[Stored data]
........
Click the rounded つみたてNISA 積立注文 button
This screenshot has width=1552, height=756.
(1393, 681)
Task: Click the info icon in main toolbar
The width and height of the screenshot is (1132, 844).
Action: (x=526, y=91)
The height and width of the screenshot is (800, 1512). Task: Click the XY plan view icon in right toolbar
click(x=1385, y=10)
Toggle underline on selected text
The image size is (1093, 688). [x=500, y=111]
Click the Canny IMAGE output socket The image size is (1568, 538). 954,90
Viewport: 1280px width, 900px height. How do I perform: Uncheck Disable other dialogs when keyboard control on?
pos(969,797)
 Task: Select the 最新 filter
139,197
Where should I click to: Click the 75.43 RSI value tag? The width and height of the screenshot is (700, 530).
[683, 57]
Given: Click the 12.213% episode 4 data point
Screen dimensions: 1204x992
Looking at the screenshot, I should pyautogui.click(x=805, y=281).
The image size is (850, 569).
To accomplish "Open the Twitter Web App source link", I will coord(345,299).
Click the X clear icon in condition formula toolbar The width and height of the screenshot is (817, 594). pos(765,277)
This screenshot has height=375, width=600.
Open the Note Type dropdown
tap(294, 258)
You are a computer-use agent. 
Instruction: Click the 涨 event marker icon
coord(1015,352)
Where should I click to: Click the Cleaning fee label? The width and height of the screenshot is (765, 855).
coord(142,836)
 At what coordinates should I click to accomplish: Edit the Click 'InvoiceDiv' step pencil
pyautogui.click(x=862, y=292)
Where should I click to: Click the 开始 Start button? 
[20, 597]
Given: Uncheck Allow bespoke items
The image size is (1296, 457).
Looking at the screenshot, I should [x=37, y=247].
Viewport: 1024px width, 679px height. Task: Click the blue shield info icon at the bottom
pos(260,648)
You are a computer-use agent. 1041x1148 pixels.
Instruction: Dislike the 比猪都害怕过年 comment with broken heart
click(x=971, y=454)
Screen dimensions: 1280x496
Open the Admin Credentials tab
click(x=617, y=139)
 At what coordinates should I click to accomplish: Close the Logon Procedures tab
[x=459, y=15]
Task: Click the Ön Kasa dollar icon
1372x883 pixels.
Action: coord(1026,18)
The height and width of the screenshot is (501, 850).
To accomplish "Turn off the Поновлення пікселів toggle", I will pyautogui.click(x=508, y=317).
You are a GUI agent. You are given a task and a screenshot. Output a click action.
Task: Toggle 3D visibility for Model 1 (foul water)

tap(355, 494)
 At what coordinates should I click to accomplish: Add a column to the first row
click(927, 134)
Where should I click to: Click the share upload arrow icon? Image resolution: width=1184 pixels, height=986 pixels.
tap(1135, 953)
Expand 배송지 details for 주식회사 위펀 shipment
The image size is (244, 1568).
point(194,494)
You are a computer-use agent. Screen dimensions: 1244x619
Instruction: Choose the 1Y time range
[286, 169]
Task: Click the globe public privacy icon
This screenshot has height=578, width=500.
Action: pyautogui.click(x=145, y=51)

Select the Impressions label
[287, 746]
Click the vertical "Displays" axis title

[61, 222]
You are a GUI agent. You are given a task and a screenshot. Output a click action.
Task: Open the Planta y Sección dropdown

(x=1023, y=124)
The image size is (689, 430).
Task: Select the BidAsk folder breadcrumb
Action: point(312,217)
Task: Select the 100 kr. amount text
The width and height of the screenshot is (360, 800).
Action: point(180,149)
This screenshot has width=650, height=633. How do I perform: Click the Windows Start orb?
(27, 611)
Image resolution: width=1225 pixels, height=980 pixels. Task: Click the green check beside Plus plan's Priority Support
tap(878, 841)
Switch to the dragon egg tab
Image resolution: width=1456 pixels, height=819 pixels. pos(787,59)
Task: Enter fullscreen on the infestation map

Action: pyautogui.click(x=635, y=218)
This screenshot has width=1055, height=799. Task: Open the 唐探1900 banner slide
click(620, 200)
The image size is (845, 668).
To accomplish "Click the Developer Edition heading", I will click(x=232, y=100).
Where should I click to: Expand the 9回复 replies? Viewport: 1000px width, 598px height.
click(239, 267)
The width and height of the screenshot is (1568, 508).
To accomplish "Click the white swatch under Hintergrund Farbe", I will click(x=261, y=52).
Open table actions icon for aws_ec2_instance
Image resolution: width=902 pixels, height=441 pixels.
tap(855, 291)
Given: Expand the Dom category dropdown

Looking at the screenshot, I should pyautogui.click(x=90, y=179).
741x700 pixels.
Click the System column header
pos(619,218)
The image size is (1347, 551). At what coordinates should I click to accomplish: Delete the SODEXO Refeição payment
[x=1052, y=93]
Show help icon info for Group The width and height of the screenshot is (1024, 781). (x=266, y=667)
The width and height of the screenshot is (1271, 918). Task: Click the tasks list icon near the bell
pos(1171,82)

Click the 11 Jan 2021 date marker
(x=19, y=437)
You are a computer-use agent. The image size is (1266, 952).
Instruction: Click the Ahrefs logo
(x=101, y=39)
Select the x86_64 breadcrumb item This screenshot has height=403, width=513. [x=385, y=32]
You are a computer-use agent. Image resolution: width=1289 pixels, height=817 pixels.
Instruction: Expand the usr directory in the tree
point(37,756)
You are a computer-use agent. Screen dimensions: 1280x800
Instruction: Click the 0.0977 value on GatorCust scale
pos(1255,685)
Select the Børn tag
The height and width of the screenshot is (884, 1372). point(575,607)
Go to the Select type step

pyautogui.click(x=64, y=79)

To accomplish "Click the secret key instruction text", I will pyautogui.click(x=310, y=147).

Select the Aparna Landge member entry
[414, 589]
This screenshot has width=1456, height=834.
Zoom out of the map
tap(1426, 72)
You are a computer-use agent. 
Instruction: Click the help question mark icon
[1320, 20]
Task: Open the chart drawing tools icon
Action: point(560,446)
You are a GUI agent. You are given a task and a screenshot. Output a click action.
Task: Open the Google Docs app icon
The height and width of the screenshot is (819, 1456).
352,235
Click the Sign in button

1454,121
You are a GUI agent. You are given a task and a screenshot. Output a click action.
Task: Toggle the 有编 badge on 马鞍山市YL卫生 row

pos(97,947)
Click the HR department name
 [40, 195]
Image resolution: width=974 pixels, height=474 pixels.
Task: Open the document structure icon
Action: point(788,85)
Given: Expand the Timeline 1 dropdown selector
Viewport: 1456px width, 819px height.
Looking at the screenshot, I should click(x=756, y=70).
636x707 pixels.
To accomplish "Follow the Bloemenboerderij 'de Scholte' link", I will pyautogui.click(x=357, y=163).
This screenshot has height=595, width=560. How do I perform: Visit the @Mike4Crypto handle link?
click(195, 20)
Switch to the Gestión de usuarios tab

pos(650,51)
........
# Problem to solve
Beginning at the line above with "This screenshot has width=1456, height=834." and finishing at the line with "Task: Open the Google Docs app icon", return each line exactly and return nothing else.

# Answer to this exercise
This screenshot has width=1456, height=834.
Zoom out of the map
tap(1426, 72)
You are a computer-use agent. 
Instruction: Click the help question mark icon
[1320, 20]
Task: Open the chart drawing tools icon
Action: point(560,446)
You are a GUI agent. You are given a task and a screenshot. Output a click action.
Task: Open the Google Docs app icon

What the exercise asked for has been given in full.